• [Text]
.....

In 1977, at the International Center of Photography in New York, the late American photographer William DeLappa exhibited a series of black-and-white images entitled “The Portraits of Violet and Al.” Revolving around the title characters, it appeared to be a collection of several dozen photographs made by different people from the late 1940s through the early ’60s. Most were snapshots, though one looked like an ID picture made for some official purpose.
The images described a considerable span of time. Violet and Al met and married during his post–World War II military service; they made friends, visited relatives, celebrated Christmas, and aged, remaining childless. Hairstyles, fashions, modes of interior decorating, automobile design, and architecture changed. DeLappa’s gelatin-silver prints seemed to add up to a typical, even archetypal, white middle-class American family album. No one would have thought to question the authenticity of those pictures because their fidelity to a set of conventional photographic cues certified them.
Yet they were all fakes—made over the course of a year in the early ’70s, at interior and exterior locations selected by DeLappa, using props and costumes he provided and enacted by friends and relatives he cast in various roles. The images were printed and artificially aged by the photographer, who had worked for some years in the studio of a photo restorer and learned all the tricks of that trade. The series was a virtuoso display of subversively self-effacing craft; DeLappa’s mastery of materials and processes was evident in his ability to duplicate convincingly a remarkable range of vernacular imagery.
At the time, it struck most people as merely eccentric; besides me, few critics took notice of it. Today it seems unintentionally prophetic. Yet at the same time it has lost all its potency as provocation—because with images created and transmitted digitally, everyone can easily do what DeLappa achieved so laboriously in analog form.
Distressed images
For some years, we’ve had access to applications that can repair digital scans of old analog images showing signs of damage, whether from dirt and creases or overall fading. With these tools you can make your old photos look new.
At the same time, if you spend time online looking at selfies, or view cell-phone photos posted on sites like Flickr, Tumblr, or Pinterest, or subscribe to many Twitter feeds, or visit the blogs of photographers both professional and amateur, you’ll have noticed that a great many new digital images look old.
When you make digital images yourself, with your cell phone or tablet or digicam, a wide and relentlessly multiplying variety of existing websites and downloadable apps enable you to artificially age those pictures—to purposefully “distress” them, as an antiques dealer would say. These tools represent a noteworthy shift in our cultural relationship to the credibility of the photographic image.

.....

• [Exercise data]
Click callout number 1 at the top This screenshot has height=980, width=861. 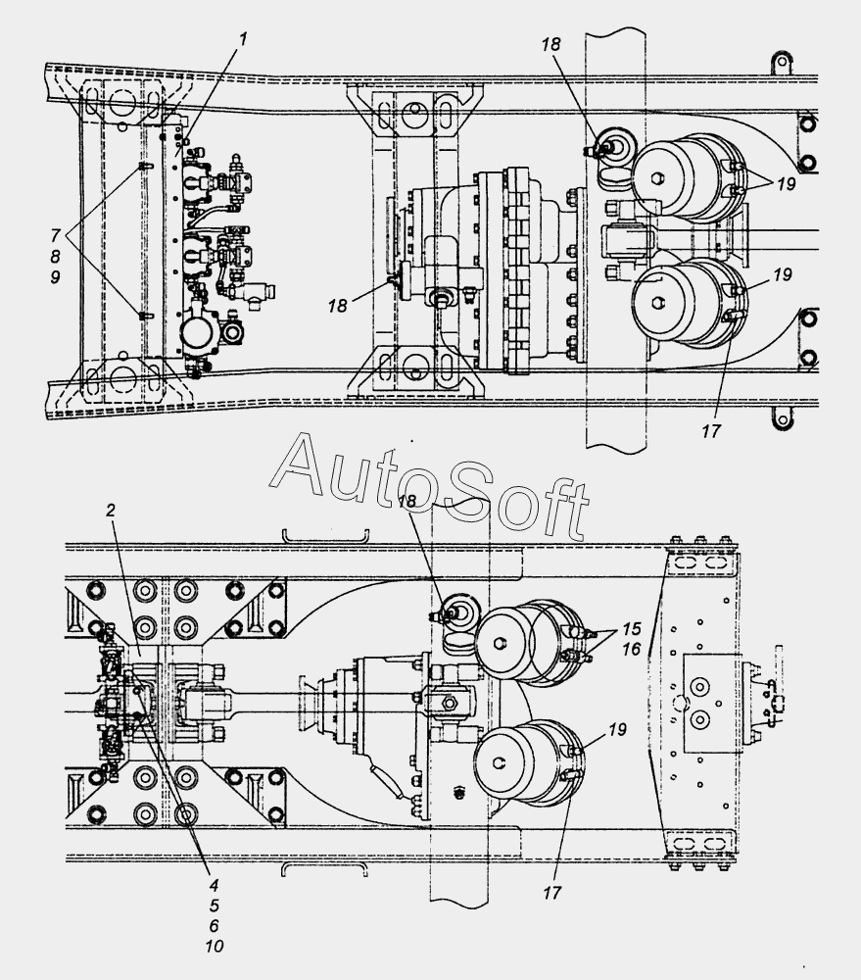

.....

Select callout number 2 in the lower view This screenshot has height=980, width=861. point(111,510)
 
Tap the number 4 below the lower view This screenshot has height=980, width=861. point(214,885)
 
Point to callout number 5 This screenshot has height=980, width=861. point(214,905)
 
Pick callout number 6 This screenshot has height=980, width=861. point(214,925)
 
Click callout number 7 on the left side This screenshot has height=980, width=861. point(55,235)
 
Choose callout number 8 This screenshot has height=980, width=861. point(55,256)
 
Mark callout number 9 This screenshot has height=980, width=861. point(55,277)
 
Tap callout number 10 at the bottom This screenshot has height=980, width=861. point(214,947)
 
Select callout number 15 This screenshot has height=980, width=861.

.....

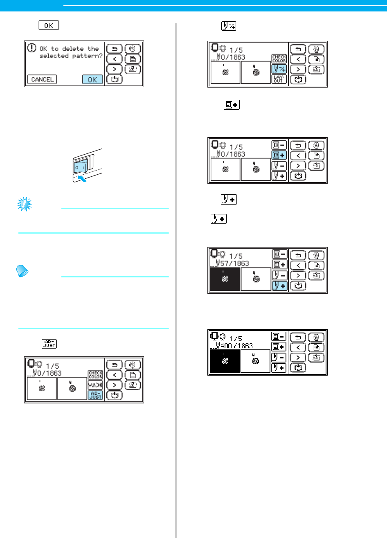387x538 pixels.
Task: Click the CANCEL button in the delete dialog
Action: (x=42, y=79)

.....

• [Prompt]
Check each statement against the text on DeLappa's staged photographs and answer yes or no, quoting the words from the text that decide it.
1. DeLappa's series was shown at the International Center of Photography in 1977.
2. In the pictures, Violet and Al raise children together.
3. DeLappa produced the series across several years during the late 1940s.

• [Solution for this problem]
1. Yes: "In 1977, at the International Center of Photography in New York, the late American photographer William DeLappa exhibited a series of black-and-white images"
2. No: "remaining childless"
3. No: "made over the course of a year in the early ’70s"